Mozart richiede una tecnica impeccabile e un’intonazione pura perché la scrittura è estremamente trasparente ed esposta. Anche dirigere Mozart è altrettanto difficile; la sua musica ha un’energia giovanile e travolgente che muore nel momento stesso in cui si perde il ritmo. Quindi, se dovessi scegliere, Strauss e Mozart sono le mie vere case artistiche.
Domanda 4
Nel corso della sua carriera ha già collaborato con direttori di primissimo piano – come Daniele Rustioni e Nathalie Stutzmann – e si è esibita nei principali teatri europei (dalla Bayerische Staatsoper al Théâtre des Champs-Elysées di Parigi). Avendo da poco intervistato il Direttore del Verbier Festival, le chiedo per curiosità: tra i suoi progetti futuri c’è il desiderio di debuttare sui grandi palcoscenici italiani, magari proprio qui a Milano?
Erika Baikoff: Assolutamente sì! L’Italia è la culla dell’opera, quindi esibirsi lì sarebbe un sogno. Il pubblico italiano è composto da veri intenditori – sanno esattamente cosa amano e apprezzano la purezza della lingua e dello stile, il che rappresenta un ambiente fantastico per un cantante.
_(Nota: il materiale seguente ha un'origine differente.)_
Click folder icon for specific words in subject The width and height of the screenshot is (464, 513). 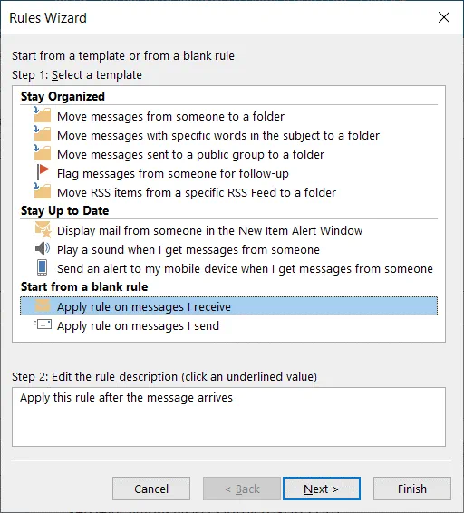point(43,134)
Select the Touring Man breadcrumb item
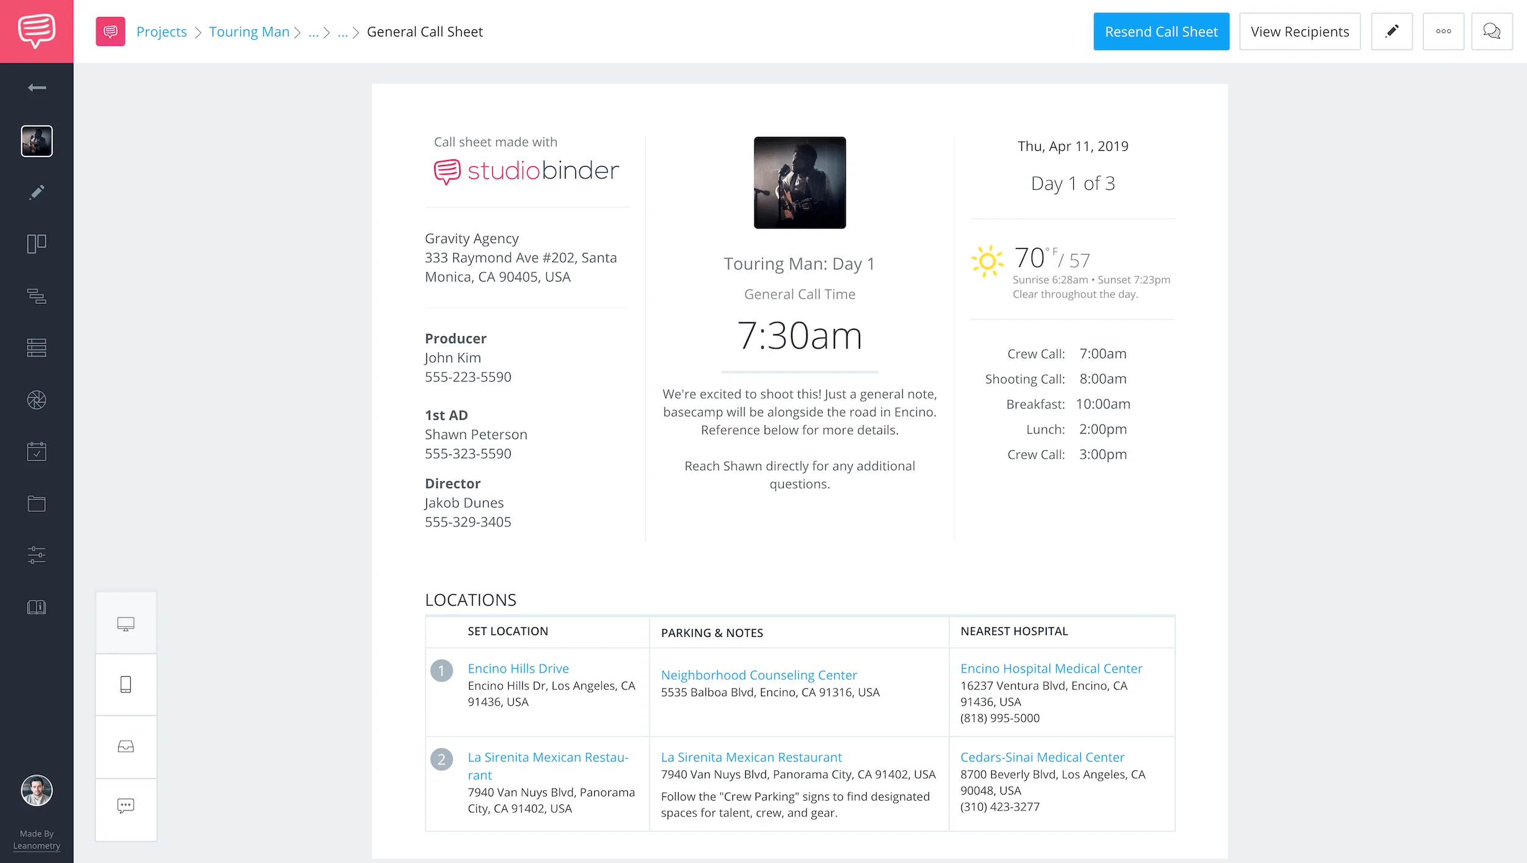The height and width of the screenshot is (863, 1527). pyautogui.click(x=249, y=32)
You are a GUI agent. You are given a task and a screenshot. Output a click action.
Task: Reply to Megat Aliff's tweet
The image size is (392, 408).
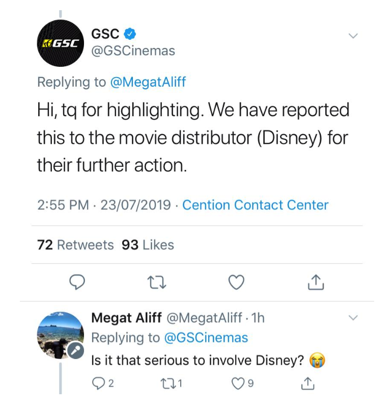coord(103,384)
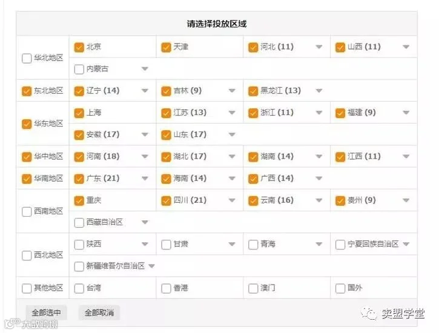
Task: Click the 全部选中 button
Action: pos(46,312)
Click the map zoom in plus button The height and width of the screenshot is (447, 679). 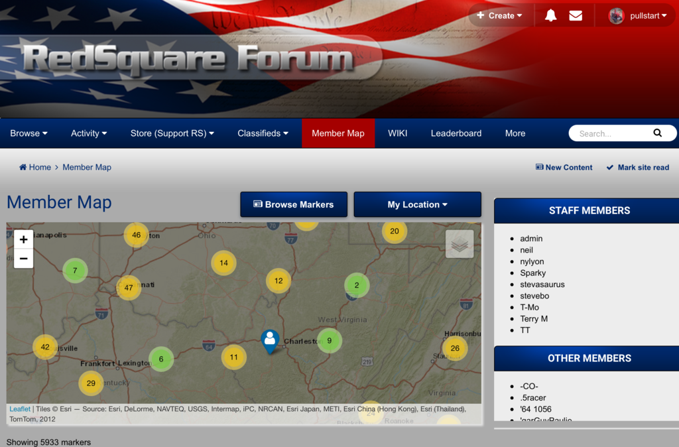pyautogui.click(x=23, y=239)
Come artista non italiana devi essere preparata alla perfezione per soddisfare questi standard elevati, specialmente con così tanti leggendari cantanti italiani a cui ispirarsi. Attendo il mio debutto italiano con grande entusiasmo e spero che avvenga molto presto!
Cara Signora Baikoff, a nome dell’intera redazione desidero ringraziarla per la sua disponibilità e per l’entusiasmo che ha condiviso con noi. Le auguriamo un continuo successo per tutto il prosieguo della sua carriera.